As Spurs fans, we hope that this is Parker's year. If not, then I pray that Parker will have his breakthrough year as a Spur, because he's going to be an awesome player.


----------



## Luiz_Rodrigo (Dec 2, 2003)

Back to Parker´s stats...

17.4 ppg
6.5 apg
3.6 rpg
2.1 to per game


----------



## mmmdk (Jul 16, 2002)

Yes ! Let's get back to Parker´s stats :

16.5 ppg - this could go higher, say 17.8 ppg at best.
5.9 apg - not in this system and not with Brent Barry around.
3.1 rpg - just not a rebounder, only rbs are due to quickness.
1.9 to per game - read above.

Not breakout stats but I think Brent Barry was hired for a reason...CONSISTENCY !!! Parker will always be solid and sometimes even great. But never consistent - think mighty mouse.

Peace, Mike :swammi:


----------



## Rafaelaraujotody (Jul 16, 2004)

My Guess...

16.1ppg 6apg 3rpg 2topg 46fg%

I don't like the spurs... but i don't hate them either... Parker will do great but will not be the STAR he's destined to be for another 1 or 2 years... I actually think Spuers are not better than last year.. They were the best with the Pistons... Fisher is a Title Killer!


----------



## texan (Jul 10, 2003)

> Originally posted by <b>Rafaelaraujotody</b>!
> My Guess...
> 
> 16.1ppg 6apg 3rpg 2topg 46fg%
> ...


How are the Spurs not better than last years team? They return practically their whole line up but exchange Hedo for Brent Barry, Parker and Manu improve and Devin Brown is a contributer. I don't see how they could have gotten worse over this off-season. We will have to wait til next season to see if this season gels but on paper it looks like an upgrade from last year.


----------



## Rafaelaraujotody (Jul 16, 2004)

Call me crazy.. but i actually think Hedo would be great if he had stayed with the Spurs... Right now i would take him voer Barry...but that's just me... I don't like Barry that much... But... if Malone sign with the Spurs and you play Duncan at Center with Malone at PF it would be amazing! I do't think Nesterovic will improve aqs much as people say...


----------



## Matiz (Jun 5, 2003)

Parker:
18ppg, 6.5 apg, 3rpg, 2.5 TO

with more experiences Parker will certanly become more consistant- and he is only 22 and will already be playing his 4th season this year...

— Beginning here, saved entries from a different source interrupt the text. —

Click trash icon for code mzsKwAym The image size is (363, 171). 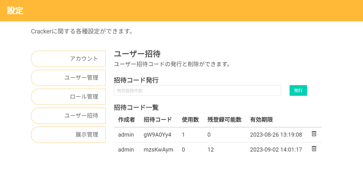pyautogui.click(x=314, y=149)
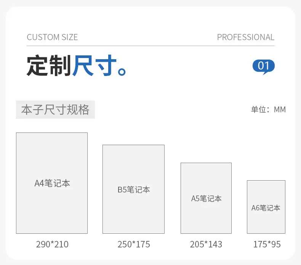Select the A5笔记本 size rectangle
The height and width of the screenshot is (265, 301).
(206, 198)
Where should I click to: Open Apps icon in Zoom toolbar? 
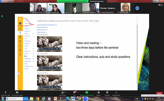tap(116, 93)
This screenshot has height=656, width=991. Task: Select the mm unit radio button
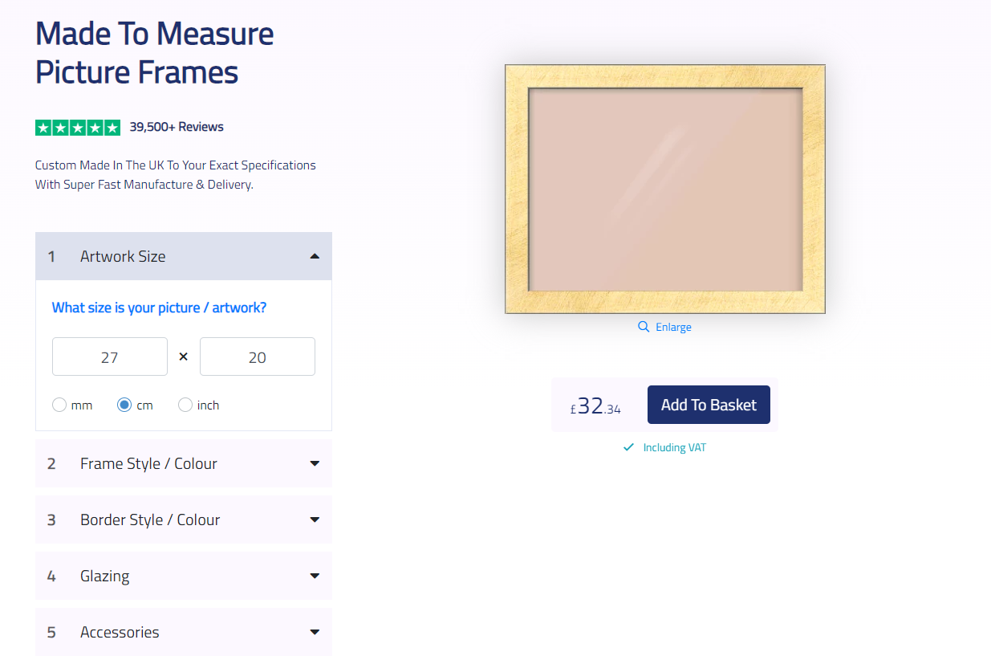click(59, 405)
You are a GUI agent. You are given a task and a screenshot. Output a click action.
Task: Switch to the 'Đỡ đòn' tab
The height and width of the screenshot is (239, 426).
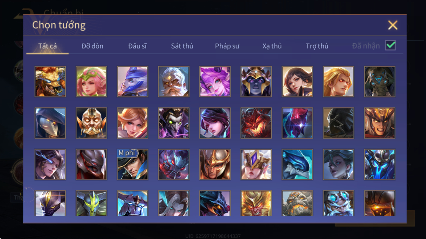(x=92, y=46)
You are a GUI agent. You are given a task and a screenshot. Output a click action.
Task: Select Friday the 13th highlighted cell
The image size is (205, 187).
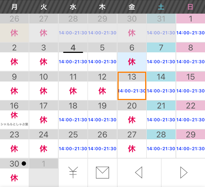[132, 86]
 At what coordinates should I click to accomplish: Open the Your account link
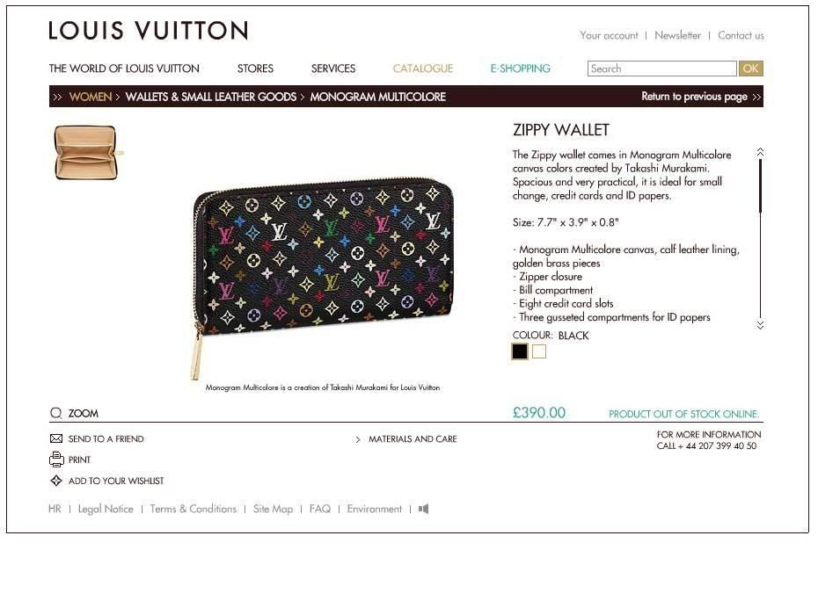click(609, 35)
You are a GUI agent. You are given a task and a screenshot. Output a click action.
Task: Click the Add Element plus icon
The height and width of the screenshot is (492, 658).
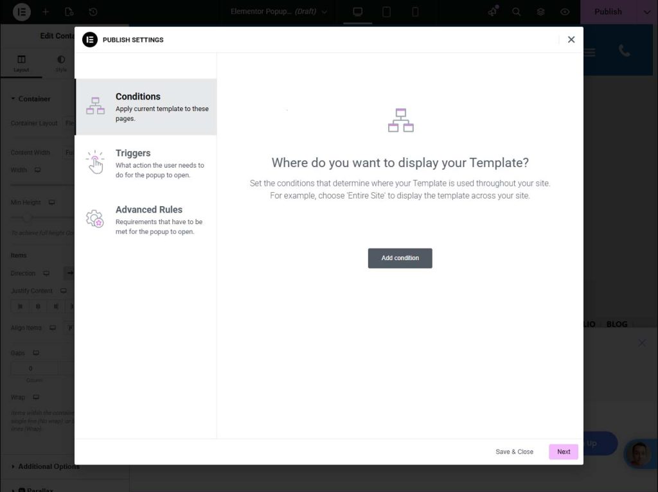click(45, 12)
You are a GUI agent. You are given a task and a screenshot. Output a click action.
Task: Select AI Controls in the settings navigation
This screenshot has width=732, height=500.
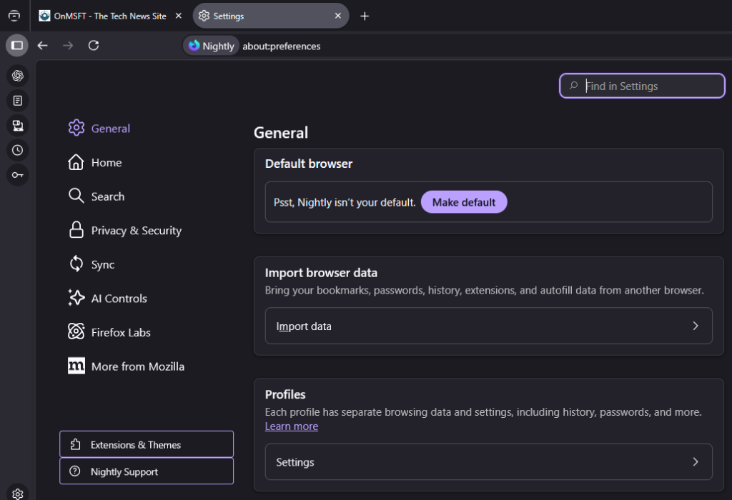[x=119, y=299]
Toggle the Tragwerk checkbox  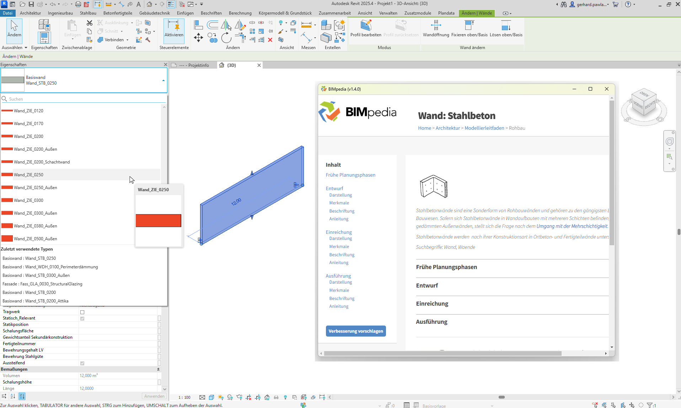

With Parker and Ginobili not reaching their prime yet, + Barry - Turkoglu leaving I can't see really how the Spurs could be worse than last year.


----------



## rocketsthathavespurs (Jul 17, 2004)

i think there better


----------



## hobojoe (Jun 20, 2003)

I think Parker is one of those players who will always be better than his stats show. I see him havinga very effective season, but not really a guy who will put up eye-popping stats. I think he'll be right around 16 ppg and 6 apg. Nothing spectacular, but he'll be solid on both ends of the court and I think he'll show a little more consistency this year.


----------



## XxMia_9xX (Oct 5, 2002)

i think its about time parker becomes more consistent... i mean this will be his fourth year, so i dont think the his "young" excuse will work anymore. i just want him to be consistent... not 30 points 10 assist in one game, then 8 points 3 assist the next.

parkers stat

16ppg 6.7 apg 3 rpg 


btw. its good that we have barry 'cuz hedo sucked really bad in the playoffs.


----------



## texan (Jul 10, 2003)

> Originally posted by <b>XxMia_9xX</b>!
> i think its about time parker becomes more consistent... i mean this will be his fourth year, so i dont think the his "young" excuse will work anymore. i just want him to be consistent... not 30 points 10 assist in one game, then 8 points 3 assist the next.
> 
> parkers stat
> ...


I agree that this is the year Parker should become more consistent but he really is still learning the game and developing into the player he one day will become. he was basically a HSer coming into the NBA and he was a 3 or 4 year "project" so this is the year he is being expected to show his consistency. I couldnt have asked for anything more out of Parker in his first three years in the league and I expect him to be consistent this year. I've heard that he has been worken out in SA almost all summer and is ready to step his game up a notch. Hopefully its true.


----------



## Cap (Nov 5, 2003)

I have this funny feeling that Parker will never amount to more than a good PG. He's got all the tools to be a great slashing PG, but unfortunately his head isn't on straight, he can't ever seem to find his rhythm on a consistent basis. His jumper is really awful too, much much too streaky.

Quite frankly, Parker is impossible to predict because he has been so inconsistent his whole career. Well actually, never mind, he's consistently inconsistent, that much is predictable. 

Anyway, if Parker doesn't have his breakthrough year by the time his (fourth) season is up this coming year, I don't think he'll ever be a top 5 PG. But if he really blossoms this year (18-6-3 or something), then I think he'll definitely be a top 5 PG. Remember, the learning curve for PGs is steep and Parker is right on the edge of his major development period (historically speaking).


----------



## KokoTheMonkey (Aug 4, 2003)

> Originally posted by <b>EHL</b>!
> I have this funny feeling that Parker will never amount to more than a good PG. He's got all the tools to be a great slashing PG, but unfortunately his head isn't on straight, he can't ever seem to find his rhythm on a consistent basis. His jumper is really awful too, much much too streaky.
> 
> Quite frankly, Parker is impossible to predict because he has been so inconsistent his whole career. Well actually, never mind, he's consistently inconsistent, that much is predictable.
> ...





Yeah, Parker becoming a stud PG is not set in stone. However, Parker came into this league as basically a high schooler, and guys 3-4 years out of high school aren't considered to be in their prime yet. With that said, I still believe Parker is just entering his prime. He's still ridiculously young for a PG, and he's shown improvements in his game through the years. Of course, he only sprinkles in those improvements during the course of the season because of his inconsistency, but hopefully he'll get over that. Speaking of consistency, that might be the one hurdle for Parker to overcome if he wants to be a top tier PG, because there's no doubt he has the talent.


----------